The changes of life can cause changes in your bladder

If you or someone you know is going through menopause, controlling your bladder is a common problem. Don’t worry! There are things you can do to take charge and help make it better.

Why is incontinence happening to me?

Your bladder may get weaker during menopause because your ovaries stop making oestrogen, the hormone that controls your menstrual cycle. This can cause your vaginal tissue become less elastic, the lining of your urethra to thin and your pelvic floor muscles (which support your urethra and bladder) to reduce.

It can also make your bladder less elastic and overstretched, so that it gets irritated when it fills up with urine and becomes ‘overactive.’ That means it’s more difficult to hold on.

Oestrogen loss can result in vaginal and urethra dryness, which can put you at higher risk of developing a urinary tract infection as a result of normal bowel bacteria moving into the urethra.

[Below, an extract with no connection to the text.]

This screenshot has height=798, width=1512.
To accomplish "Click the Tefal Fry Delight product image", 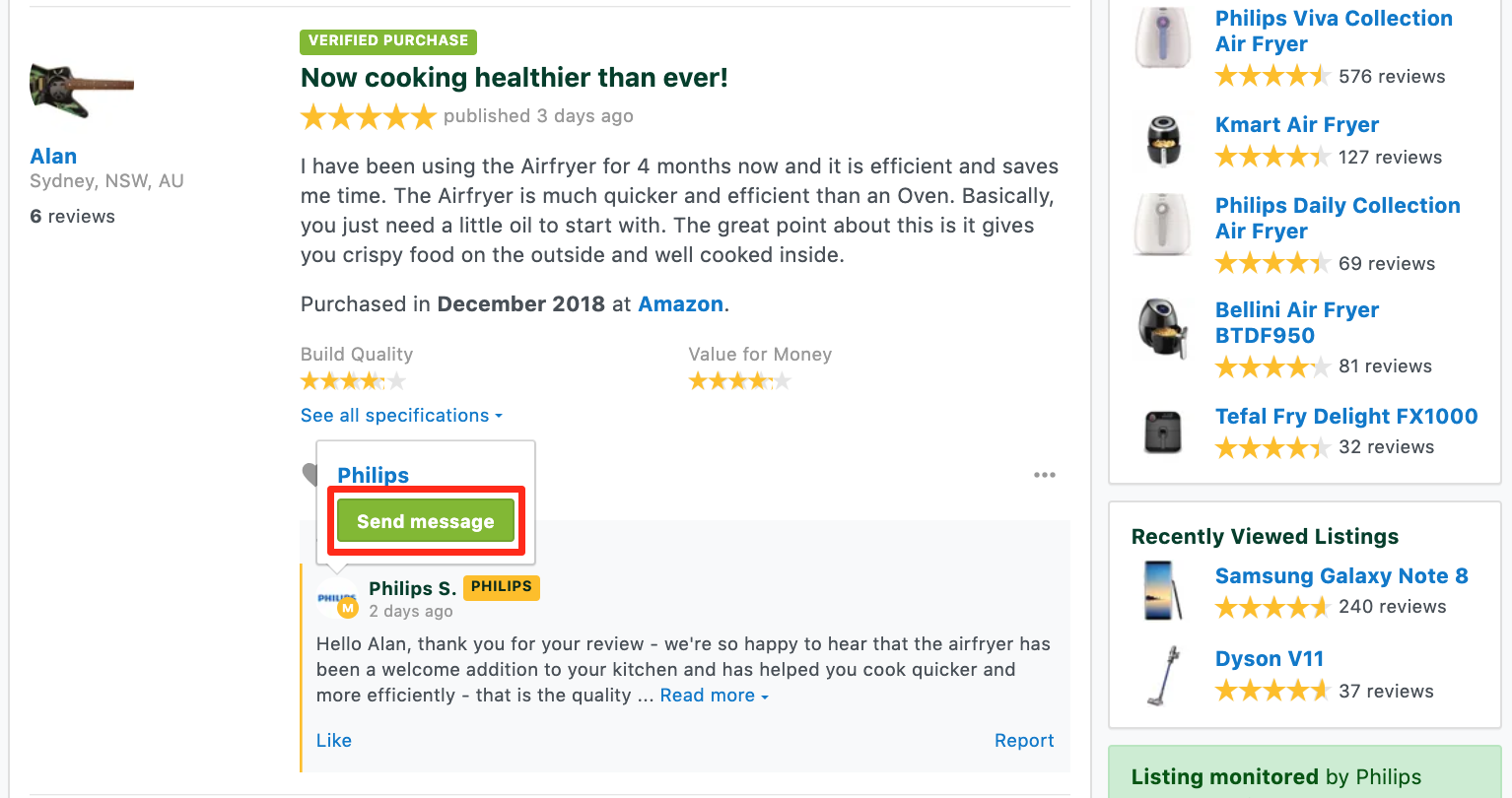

In Postmenopausal women, weight gain is common. This then adds extra strain on the pelvic floor muscles, weakening the bladder and creating stress incontinence. Diabetic women have an increased risk of nerve damage known as neuropathy. Some symptoms can be loss of sensation in the bladder, poor or incomplete emptying of the bladder and constipation.

Many women who have given birth and have had damage to their anal sphincter (muscle around the anus) may also find bowel control problems occur with the onset of menopause.

What should I look out for with incontinence?

The most common problems women face during and after menopause are:

  • Stress incontinence. You might lose a few drops of urine when you’re coughing, sneezing, or laughing. Or you might notice leaking when you’re lifting something heavy or doing something that puts pressure on your bladder.
  • Urge incontinence. The need to urinate comes on fast and unexpectedly. You might not make it to a bathroom in time. This is sometimes called an “irritable” or “overactive” bladder.
  • Nocturia. Some women wake up several times in the middle of the night with an urge to urinate.
  • Painful urination. After menopause, women are more likely to have urinary tract infections (UTIs). They can give you a burning sensation while urinating.

Any of these problems can interfere with your work, social activities, and sexual and personal relationships. It’s important that you don’t ignore them because, without help, they rarely go away and usually get worse over time.

The good news is incontinence during and post menopause can be treated, managed and often cured.

Five things you can do to regain control of your bladder:

  1. Eat well. Extra kilos will put more pressure on your bladder. Maintain a healthy, low fat diet to combat the tendency to put on weight during menopause.
  2. Drink well. Coffee, tea, fizzy and alcoholic drinks may cause your bladder to fill quickly then leak. Also, if you usually wake at night needing to go, cut back on the amount of fluids you drink during the evening.
  3. Exercise regularly. Keeping fit and healthy reduces the potential for weight gain, lowers stress and maintains muscle tone.
  4. Tone up your pelvic floor muscles. Aim to do three sets of twelve Kegel exercises each day. Please refer to the “Work that pelvic floor” article within this newsletter.
  5. Practice good toilet habits. If you make bathroom breaks on a set schedule – say, every hour – it can help you regain control of your bladder muscles. Once you see an improvement, try slowly extending the time you head to the toilet.